• _What needs to be done_: Reproduce each line of the material exactly as it reads.

*** Data to process Section Begins ***

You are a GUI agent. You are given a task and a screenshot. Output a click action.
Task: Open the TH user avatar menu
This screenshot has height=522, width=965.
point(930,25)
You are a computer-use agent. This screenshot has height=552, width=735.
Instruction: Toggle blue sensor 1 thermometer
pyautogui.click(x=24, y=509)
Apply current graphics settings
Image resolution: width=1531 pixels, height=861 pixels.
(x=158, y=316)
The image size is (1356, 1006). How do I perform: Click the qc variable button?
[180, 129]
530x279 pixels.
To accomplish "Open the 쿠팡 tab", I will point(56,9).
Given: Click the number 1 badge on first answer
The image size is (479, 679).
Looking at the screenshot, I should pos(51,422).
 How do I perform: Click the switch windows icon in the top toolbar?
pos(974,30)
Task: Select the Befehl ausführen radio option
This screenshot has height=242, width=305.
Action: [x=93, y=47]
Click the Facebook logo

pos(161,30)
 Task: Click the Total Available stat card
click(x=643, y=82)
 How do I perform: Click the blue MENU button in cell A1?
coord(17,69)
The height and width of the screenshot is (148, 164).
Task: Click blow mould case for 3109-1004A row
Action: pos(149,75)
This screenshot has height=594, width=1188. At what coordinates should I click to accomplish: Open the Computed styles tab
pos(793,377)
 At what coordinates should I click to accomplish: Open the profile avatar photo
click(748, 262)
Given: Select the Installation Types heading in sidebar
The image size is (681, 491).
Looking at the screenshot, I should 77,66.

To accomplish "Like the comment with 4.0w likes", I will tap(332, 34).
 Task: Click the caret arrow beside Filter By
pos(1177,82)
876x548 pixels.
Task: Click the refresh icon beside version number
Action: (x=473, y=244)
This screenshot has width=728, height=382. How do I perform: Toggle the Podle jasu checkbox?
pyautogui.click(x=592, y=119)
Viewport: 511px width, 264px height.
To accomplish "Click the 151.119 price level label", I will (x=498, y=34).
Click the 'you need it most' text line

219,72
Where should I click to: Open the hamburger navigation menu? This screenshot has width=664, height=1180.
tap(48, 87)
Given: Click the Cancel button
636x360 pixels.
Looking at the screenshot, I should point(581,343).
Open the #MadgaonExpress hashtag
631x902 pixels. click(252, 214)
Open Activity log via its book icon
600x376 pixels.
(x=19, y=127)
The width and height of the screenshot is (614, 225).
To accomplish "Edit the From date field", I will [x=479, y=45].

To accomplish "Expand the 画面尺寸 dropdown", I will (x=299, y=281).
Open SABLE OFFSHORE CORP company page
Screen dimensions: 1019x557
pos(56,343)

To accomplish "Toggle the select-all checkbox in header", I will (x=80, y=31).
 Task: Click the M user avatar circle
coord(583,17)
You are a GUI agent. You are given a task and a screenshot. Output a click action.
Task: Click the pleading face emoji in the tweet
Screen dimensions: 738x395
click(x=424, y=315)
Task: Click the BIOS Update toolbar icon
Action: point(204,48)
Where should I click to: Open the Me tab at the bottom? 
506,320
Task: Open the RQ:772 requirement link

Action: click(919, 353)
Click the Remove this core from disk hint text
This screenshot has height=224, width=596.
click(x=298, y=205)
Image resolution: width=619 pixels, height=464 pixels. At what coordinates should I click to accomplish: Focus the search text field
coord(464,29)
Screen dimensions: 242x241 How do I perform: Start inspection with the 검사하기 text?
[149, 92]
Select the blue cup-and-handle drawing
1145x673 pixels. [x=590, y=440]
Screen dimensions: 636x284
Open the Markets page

*** Data to process Section Ends ***

• _Exercise output_:
You are a GUI agent. You are given a task and a screenshot. Output a click action.
Task: Open the TH user avatar menu
This screenshot has height=522, width=965.
point(930,25)
You are a computer-use agent. This screenshot has height=552, width=735.
Instruction: Toggle blue sensor 1 thermometer
pyautogui.click(x=24, y=509)
Apply current graphics settings
Image resolution: width=1531 pixels, height=861 pixels.
(x=158, y=316)
The image size is (1356, 1006). How do I perform: Click the qc variable button?
[180, 129]
530x279 pixels.
To accomplish "Open the 쿠팡 tab", I will point(56,9).
Given: Click the number 1 badge on first answer
The image size is (479, 679).
Looking at the screenshot, I should pos(51,422).
 How do I perform: Click the switch windows icon in the top toolbar?
pos(974,30)
Task: Select the Befehl ausführen radio option
This screenshot has height=242, width=305.
Action: [x=93, y=47]
Click the Facebook logo

pos(161,30)
 Task: Click the Total Available stat card
click(x=643, y=82)
 How do I perform: Click the blue MENU button in cell A1?
coord(17,69)
The height and width of the screenshot is (148, 164).
Task: Click blow mould case for 3109-1004A row
Action: pos(149,75)
This screenshot has height=594, width=1188. At what coordinates should I click to accomplish: Open the Computed styles tab
pos(793,377)
 At what coordinates should I click to accomplish: Open the profile avatar photo
click(748, 262)
Given: Select the Installation Types heading in sidebar
The image size is (681, 491).
Looking at the screenshot, I should 77,66.

To accomplish "Like the comment with 4.0w likes", I will tap(332, 34).
 Task: Click the caret arrow beside Filter By
pos(1177,82)
876x548 pixels.
Task: Click the refresh icon beside version number
Action: (x=473, y=244)
This screenshot has width=728, height=382. How do I perform: Toggle the Podle jasu checkbox?
pyautogui.click(x=592, y=119)
Viewport: 511px width, 264px height.
To accomplish "Click the 151.119 price level label", I will (x=498, y=34).
Click the 'you need it most' text line

219,72
Where should I click to: Open the hamburger navigation menu? This screenshot has width=664, height=1180.
tap(48, 87)
Given: Click the Cancel button
636x360 pixels.
Looking at the screenshot, I should point(581,343).
Open the #MadgaonExpress hashtag
631x902 pixels. click(252, 214)
Open Activity log via its book icon
600x376 pixels.
(x=19, y=127)
The width and height of the screenshot is (614, 225).
To accomplish "Edit the From date field", I will [x=479, y=45].

To accomplish "Expand the 画面尺寸 dropdown", I will (x=299, y=281).
Open SABLE OFFSHORE CORP company page
Screen dimensions: 1019x557
pos(56,343)

To accomplish "Toggle the select-all checkbox in header", I will (x=80, y=31).
 Task: Click the M user avatar circle
coord(583,17)
You are a GUI agent. You are given a task and a screenshot. Output a click action.
Task: Click the pleading face emoji in the tweet
Screen dimensions: 738x395
click(x=424, y=315)
Task: Click the BIOS Update toolbar icon
Action: point(204,48)
Where should I click to: Open the Me tab at the bottom? 
506,320
Task: Open the RQ:772 requirement link

Action: click(919, 353)
Click the Remove this core from disk hint text
This screenshot has height=224, width=596.
click(x=298, y=205)
Image resolution: width=619 pixels, height=464 pixels. At what coordinates should I click to accomplish: Focus the search text field
coord(464,29)
Screen dimensions: 242x241 How do I perform: Start inspection with the 검사하기 text?
[149, 92]
Select the blue cup-and-handle drawing
1145x673 pixels. [x=590, y=440]
Screen dimensions: 636x284
Open the Markets page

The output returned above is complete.